TASK PROMPT - Transcribe the stretch of entries below from the line with "[button] (112, 11)" through the line with "[Toggle Navigation] (14, 11)", exactly and with both ends included; leave out all other lines.
::: SUPPLIED MATERIAL :::
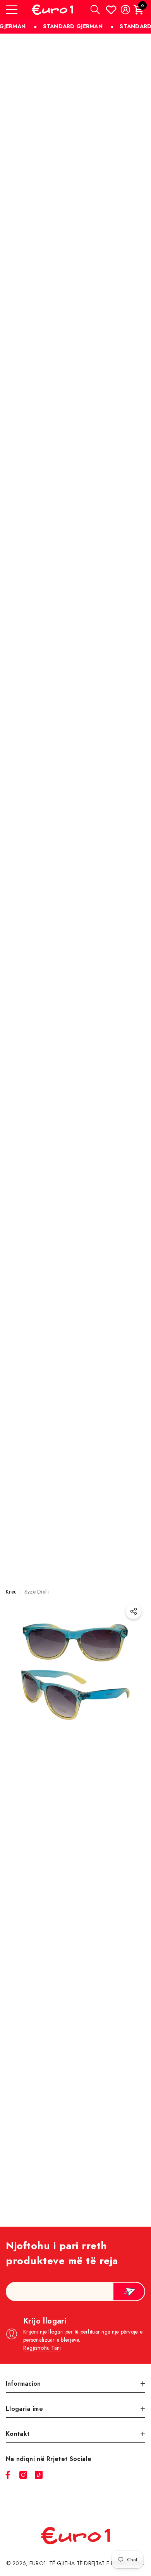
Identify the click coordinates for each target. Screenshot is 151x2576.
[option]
:::
::: SUPPLIED MATERIAL :::
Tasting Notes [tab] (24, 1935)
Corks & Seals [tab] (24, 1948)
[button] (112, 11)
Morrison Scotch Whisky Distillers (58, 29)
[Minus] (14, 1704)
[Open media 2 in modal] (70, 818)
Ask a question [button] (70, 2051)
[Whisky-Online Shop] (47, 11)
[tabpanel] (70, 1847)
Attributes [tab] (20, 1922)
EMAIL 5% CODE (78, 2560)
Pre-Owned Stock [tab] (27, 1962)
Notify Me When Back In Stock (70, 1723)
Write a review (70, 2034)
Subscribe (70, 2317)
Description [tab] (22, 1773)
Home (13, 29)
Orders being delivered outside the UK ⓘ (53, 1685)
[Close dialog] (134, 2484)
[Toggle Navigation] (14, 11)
:::
OUTPUT OF THE TASK -
[button] (112, 11)
Morrison Scotch Whisky Distillers (58, 29)
[Minus] (14, 1704)
[Open media 2 in modal] (70, 818)
Ask a question [button] (70, 2051)
[Whisky-Online Shop] (47, 11)
[tabpanel] (70, 1847)
Attributes [tab] (20, 1922)
EMAIL 5% CODE (78, 2560)
Pre-Owned Stock [tab] (27, 1962)
Notify Me When Back In Stock (70, 1723)
Write a review (70, 2034)
Subscribe (70, 2317)
Description [tab] (22, 1773)
Home (13, 29)
Orders being delivered outside the UK ⓘ (53, 1685)
[Close dialog] (134, 2484)
[Toggle Navigation] (14, 11)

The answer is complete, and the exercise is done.